Effect of sex and bright coloration on survival and predator-induced wing damage in an aposematic lantern fly with startle display
Article first published online: 30 OCT 2011
© 2011 The Authors. Ecological Entomology © 2011 The Royal Entomological Society
Volume 36, Issue 6, pages 709–716, December 2011
How to Cite
KANG, C.-K., LEE, S.-I. and JABLONSKI, P. G. (2011), Effect of sex and bright coloration on survival and predator-induced wing damage in an aposematic lantern fly with startle display. Ecological Entomology, 36: 709–716. doi: 10.1111/j.1365-2311.2011.01319.x
- Issue published online: 18 NOV 2011
- Article first published online: 30 OCT 2011
- Accepted 21 August 2011, First published online 30 October 2011
- hindwing coloration;
- mark recapture;
- startle display;
1. Aposematic coloration in prey promotes its survival by conspicuously advertising unpalatability to predators. Although classical examples of aposematic signals involve constant presentation of a signal at a distance, some animals suddenly display warning colours only when they are attacked.
2. Characteristics of body parts suddenly displayed, such as conspicuous coloration or eyespot pattern, may increase the survival of the prey by startling the predator, and/or by signalling unpalatability to the predators at the moment of attack.
3. The adaptive value of such colour patterns suddenly displayed by unpalatable prey has not been studied. We experimentally blackened the red patch in the conspicuous red–white–black hindwing pattern displayed by an unpalatable insect Lycorma delicatula White (Hemiptera: Fulgoridae) in response to predator's attack.
4. There was no evidence that the presence of the red patch increased prey survival over several weeks. We hypothesise that predators generalised from the red–white–black patches on the hindwings of unpalatable L. delicatula to any similar wing display as a signal of unpalatability.

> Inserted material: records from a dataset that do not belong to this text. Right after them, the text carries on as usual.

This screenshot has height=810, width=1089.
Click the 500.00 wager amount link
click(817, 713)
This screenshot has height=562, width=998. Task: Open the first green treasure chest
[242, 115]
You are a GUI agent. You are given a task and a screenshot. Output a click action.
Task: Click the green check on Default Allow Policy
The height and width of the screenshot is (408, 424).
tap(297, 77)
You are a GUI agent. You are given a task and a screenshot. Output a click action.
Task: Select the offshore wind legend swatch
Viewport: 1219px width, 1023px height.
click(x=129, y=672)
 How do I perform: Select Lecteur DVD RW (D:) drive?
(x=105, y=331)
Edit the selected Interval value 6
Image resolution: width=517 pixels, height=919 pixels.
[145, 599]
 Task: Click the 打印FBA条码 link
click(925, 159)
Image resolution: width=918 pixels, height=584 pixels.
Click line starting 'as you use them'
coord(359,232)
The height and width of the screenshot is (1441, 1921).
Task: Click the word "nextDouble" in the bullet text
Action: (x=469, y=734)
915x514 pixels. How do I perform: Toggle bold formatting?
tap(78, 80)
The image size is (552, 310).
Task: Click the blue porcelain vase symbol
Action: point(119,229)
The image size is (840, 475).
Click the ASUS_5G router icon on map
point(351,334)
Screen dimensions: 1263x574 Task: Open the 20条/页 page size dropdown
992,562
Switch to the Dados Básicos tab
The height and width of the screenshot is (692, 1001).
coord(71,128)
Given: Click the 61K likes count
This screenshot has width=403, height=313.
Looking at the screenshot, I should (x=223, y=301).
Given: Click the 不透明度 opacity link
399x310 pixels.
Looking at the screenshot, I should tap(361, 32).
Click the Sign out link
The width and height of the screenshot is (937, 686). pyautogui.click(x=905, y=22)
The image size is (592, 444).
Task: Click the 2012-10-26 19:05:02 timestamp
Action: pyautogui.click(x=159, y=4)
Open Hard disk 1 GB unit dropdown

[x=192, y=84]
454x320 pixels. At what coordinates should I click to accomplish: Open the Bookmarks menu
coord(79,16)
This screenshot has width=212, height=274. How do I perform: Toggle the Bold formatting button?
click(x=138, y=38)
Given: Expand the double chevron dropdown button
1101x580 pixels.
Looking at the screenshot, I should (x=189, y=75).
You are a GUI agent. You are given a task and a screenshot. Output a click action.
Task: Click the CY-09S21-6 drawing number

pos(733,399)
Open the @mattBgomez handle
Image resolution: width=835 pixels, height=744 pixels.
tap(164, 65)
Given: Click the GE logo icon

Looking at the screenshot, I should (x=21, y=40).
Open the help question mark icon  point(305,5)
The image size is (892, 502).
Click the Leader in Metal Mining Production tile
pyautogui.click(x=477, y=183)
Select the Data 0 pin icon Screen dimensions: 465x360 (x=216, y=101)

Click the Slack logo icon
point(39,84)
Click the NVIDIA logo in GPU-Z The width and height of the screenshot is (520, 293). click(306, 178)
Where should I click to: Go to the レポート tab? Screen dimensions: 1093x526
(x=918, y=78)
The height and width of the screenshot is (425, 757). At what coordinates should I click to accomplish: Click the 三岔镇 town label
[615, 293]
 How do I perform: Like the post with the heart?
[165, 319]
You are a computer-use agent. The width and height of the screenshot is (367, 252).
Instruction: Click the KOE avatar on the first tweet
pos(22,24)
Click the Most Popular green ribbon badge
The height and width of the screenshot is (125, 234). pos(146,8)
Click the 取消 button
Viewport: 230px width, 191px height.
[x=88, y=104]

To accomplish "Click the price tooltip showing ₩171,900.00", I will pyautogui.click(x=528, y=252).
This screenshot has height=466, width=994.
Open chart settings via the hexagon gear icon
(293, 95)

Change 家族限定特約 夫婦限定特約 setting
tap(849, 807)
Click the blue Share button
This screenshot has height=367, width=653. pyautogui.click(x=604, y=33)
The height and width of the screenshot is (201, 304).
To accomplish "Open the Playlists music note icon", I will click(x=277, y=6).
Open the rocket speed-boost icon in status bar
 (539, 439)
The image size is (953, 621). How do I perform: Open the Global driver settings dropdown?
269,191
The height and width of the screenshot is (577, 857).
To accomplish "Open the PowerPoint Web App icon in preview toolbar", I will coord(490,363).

Because a higher proportion of males than females stay put at their resting sites, displaying their wings in response to repeated attacks by predators, wing damage was more frequent in males than in females.
5. To our knowledge, this is the first experimental test of an adaptive role of aposematic signals presented by unpalatable prey during sudden displays triggered by direct predatory attack.